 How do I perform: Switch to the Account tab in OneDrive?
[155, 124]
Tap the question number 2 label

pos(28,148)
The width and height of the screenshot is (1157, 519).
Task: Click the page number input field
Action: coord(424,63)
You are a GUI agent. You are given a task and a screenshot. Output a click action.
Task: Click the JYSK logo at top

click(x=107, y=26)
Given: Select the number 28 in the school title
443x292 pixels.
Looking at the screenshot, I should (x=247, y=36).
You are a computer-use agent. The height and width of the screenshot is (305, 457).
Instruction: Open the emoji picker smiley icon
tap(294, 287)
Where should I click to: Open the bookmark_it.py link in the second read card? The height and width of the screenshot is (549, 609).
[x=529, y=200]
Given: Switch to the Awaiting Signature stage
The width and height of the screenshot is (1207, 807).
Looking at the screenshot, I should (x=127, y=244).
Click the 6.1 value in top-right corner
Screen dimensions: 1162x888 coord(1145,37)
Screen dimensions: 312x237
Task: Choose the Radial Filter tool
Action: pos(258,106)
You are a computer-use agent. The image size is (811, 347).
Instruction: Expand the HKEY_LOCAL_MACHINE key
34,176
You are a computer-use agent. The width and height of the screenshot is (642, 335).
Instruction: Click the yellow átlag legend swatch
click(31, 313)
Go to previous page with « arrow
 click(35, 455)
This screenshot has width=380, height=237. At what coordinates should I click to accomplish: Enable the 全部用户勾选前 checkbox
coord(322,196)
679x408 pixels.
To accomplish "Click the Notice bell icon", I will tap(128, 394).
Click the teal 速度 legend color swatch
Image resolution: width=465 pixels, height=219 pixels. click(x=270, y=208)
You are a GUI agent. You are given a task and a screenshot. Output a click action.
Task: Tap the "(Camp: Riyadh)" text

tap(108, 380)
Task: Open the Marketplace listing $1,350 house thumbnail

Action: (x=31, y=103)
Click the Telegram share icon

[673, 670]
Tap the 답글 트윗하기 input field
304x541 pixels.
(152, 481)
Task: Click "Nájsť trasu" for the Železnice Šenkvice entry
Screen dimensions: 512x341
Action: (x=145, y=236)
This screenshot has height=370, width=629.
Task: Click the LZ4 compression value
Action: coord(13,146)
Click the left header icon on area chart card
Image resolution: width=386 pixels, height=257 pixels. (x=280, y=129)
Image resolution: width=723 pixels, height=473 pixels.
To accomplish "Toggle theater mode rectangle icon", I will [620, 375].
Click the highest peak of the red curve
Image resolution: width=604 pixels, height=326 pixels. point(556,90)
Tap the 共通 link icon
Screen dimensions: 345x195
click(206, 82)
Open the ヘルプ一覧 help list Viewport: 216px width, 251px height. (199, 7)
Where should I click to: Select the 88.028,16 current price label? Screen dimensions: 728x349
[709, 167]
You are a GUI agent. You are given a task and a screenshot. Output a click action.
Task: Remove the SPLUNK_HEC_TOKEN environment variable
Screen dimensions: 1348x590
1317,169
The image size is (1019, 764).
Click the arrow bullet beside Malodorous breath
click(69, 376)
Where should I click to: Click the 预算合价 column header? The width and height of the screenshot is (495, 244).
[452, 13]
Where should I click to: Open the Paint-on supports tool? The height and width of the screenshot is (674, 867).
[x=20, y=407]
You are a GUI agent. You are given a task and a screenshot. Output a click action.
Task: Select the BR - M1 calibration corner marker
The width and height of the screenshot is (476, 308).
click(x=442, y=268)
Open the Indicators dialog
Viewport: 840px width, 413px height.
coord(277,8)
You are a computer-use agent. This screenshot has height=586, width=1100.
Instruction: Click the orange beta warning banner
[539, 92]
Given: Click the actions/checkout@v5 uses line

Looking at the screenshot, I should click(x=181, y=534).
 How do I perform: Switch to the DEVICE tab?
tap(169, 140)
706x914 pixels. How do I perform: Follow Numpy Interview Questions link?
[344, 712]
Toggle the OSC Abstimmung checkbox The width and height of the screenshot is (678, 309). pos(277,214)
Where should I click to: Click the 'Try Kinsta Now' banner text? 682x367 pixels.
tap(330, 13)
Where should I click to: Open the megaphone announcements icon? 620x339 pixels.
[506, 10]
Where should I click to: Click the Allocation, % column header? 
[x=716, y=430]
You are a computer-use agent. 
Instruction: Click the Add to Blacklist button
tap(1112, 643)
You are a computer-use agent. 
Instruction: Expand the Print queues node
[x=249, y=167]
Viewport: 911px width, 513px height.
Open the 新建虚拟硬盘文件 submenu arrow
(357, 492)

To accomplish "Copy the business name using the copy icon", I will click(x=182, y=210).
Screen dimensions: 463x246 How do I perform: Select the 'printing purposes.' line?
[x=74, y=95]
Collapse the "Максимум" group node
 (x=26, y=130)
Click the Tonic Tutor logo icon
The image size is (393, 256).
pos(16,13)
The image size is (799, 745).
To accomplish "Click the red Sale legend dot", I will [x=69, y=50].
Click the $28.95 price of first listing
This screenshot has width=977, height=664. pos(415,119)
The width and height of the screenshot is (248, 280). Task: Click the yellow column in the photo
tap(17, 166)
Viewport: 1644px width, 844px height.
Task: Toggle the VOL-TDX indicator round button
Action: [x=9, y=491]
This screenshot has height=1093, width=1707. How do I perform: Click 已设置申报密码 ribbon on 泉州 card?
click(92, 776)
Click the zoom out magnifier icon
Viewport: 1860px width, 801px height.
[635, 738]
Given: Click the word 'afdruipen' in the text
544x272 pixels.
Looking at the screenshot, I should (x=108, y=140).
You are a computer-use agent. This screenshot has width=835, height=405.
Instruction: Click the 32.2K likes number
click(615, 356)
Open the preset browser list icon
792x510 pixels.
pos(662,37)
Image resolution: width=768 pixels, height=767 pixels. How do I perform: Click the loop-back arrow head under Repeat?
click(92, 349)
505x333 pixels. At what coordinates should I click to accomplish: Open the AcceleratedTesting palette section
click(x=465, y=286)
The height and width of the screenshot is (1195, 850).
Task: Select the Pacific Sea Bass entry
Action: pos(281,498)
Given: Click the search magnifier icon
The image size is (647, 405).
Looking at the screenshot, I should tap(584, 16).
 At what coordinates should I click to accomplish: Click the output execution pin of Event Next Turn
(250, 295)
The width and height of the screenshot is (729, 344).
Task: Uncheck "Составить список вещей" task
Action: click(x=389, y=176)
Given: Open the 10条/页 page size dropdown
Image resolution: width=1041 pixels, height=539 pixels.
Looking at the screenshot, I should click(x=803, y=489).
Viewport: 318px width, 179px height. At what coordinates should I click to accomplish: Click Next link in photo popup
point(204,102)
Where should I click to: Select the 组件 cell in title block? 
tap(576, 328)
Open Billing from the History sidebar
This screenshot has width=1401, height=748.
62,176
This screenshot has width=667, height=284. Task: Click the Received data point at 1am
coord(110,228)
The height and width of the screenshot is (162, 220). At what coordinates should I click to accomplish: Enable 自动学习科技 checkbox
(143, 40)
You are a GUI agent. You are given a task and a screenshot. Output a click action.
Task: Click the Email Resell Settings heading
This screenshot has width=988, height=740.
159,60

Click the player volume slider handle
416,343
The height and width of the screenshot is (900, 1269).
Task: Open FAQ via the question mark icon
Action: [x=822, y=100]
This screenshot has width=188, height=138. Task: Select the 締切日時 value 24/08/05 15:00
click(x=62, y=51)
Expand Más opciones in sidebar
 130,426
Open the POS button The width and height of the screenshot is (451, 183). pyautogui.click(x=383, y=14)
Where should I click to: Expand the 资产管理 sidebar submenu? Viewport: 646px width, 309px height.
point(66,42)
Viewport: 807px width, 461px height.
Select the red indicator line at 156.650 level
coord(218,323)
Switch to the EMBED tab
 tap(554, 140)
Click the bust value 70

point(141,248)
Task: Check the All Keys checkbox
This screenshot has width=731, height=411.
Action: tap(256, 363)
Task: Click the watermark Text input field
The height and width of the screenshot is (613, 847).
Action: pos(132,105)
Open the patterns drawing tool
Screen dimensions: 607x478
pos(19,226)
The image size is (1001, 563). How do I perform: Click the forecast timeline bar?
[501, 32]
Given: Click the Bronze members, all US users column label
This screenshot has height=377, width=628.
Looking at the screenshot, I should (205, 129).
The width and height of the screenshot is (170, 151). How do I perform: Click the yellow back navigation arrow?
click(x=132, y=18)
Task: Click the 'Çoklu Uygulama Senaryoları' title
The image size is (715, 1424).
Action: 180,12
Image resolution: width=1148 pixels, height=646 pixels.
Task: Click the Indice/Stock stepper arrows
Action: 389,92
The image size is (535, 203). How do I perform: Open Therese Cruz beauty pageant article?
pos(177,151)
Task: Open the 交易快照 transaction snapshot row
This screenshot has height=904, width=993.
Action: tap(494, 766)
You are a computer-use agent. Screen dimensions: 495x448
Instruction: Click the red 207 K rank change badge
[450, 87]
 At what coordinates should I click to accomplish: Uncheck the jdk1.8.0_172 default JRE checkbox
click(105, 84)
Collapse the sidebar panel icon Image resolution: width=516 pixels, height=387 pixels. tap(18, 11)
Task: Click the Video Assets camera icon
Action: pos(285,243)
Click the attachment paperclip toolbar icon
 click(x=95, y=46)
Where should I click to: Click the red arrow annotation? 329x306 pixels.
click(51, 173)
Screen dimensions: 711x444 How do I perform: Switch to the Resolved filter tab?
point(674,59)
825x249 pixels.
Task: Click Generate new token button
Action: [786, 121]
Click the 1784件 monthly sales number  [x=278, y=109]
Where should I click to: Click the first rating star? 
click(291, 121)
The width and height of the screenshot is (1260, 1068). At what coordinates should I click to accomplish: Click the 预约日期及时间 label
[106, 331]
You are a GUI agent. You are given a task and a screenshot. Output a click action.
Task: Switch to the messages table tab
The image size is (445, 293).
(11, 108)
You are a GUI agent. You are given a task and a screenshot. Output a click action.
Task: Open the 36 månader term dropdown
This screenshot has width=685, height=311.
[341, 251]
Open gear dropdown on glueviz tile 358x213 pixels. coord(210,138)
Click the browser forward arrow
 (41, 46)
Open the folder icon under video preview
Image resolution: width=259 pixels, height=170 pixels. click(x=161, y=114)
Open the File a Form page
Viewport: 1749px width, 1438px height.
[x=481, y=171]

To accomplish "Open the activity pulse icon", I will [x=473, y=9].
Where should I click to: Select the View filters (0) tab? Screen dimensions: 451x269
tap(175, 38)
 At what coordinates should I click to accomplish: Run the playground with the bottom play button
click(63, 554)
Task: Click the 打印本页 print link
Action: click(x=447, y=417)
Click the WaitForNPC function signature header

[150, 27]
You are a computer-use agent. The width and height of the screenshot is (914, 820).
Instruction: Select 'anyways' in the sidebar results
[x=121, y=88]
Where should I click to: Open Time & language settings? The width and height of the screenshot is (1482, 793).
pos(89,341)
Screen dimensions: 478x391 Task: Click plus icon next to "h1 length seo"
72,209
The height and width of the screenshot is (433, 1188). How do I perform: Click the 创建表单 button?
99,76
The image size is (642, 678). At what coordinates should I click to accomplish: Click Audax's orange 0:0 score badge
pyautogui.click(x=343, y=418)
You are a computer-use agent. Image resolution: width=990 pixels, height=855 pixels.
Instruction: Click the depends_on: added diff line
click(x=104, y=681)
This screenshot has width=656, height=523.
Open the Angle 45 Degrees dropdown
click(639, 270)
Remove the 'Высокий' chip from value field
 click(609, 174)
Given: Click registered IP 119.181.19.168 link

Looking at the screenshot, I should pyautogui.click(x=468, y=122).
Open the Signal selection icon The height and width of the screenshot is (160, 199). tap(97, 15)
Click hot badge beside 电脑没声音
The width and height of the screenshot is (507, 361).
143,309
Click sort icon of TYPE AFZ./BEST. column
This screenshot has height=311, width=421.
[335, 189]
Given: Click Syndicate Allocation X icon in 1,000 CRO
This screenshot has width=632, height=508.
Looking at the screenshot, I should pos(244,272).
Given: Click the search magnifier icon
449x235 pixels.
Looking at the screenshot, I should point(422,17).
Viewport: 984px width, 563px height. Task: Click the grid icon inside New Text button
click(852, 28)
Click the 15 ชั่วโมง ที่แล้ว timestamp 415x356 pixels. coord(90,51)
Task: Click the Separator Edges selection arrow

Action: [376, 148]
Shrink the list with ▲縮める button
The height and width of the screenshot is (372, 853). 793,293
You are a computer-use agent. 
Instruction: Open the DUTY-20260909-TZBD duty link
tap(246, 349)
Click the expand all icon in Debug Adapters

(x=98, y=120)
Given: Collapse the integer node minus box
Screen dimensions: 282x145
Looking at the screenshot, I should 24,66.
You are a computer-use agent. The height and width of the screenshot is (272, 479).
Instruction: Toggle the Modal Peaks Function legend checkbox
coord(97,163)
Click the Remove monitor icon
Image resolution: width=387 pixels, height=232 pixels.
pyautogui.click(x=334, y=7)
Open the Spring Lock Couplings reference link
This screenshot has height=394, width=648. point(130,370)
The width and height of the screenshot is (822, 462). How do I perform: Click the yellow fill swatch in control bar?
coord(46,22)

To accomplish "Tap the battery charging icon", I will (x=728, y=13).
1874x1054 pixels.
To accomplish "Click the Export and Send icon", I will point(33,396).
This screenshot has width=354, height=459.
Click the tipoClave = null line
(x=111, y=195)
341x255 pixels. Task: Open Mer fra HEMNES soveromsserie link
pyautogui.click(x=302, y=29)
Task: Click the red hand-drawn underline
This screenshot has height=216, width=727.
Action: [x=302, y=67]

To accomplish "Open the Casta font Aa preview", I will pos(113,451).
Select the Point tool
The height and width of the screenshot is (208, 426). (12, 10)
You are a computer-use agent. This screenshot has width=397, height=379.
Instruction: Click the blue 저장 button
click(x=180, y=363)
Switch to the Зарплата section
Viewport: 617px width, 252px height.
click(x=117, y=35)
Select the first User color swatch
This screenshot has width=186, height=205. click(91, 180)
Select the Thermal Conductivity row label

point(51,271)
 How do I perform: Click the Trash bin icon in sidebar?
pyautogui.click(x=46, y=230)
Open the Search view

● ● ●

## Instructions for the task
Nothing but the lines from the top of the entries above through the line with "Given: Switch to the Awaiting Signature stage" should be set down, each exactly as written.

## Task output
 How do I perform: Switch to the Account tab in OneDrive?
[155, 124]
Tap the question number 2 label

pos(28,148)
The width and height of the screenshot is (1157, 519).
Task: Click the page number input field
Action: coord(424,63)
You are a GUI agent. You are given a task and a screenshot. Output a click action.
Task: Click the JYSK logo at top

click(x=107, y=26)
Given: Select the number 28 in the school title
443x292 pixels.
Looking at the screenshot, I should (x=247, y=36).
You are a computer-use agent. The height and width of the screenshot is (305, 457).
Instruction: Open the emoji picker smiley icon
tap(294, 287)
Where should I click to: Open the bookmark_it.py link in the second read card? The height and width of the screenshot is (549, 609).
[x=529, y=200]
Given: Switch to the Awaiting Signature stage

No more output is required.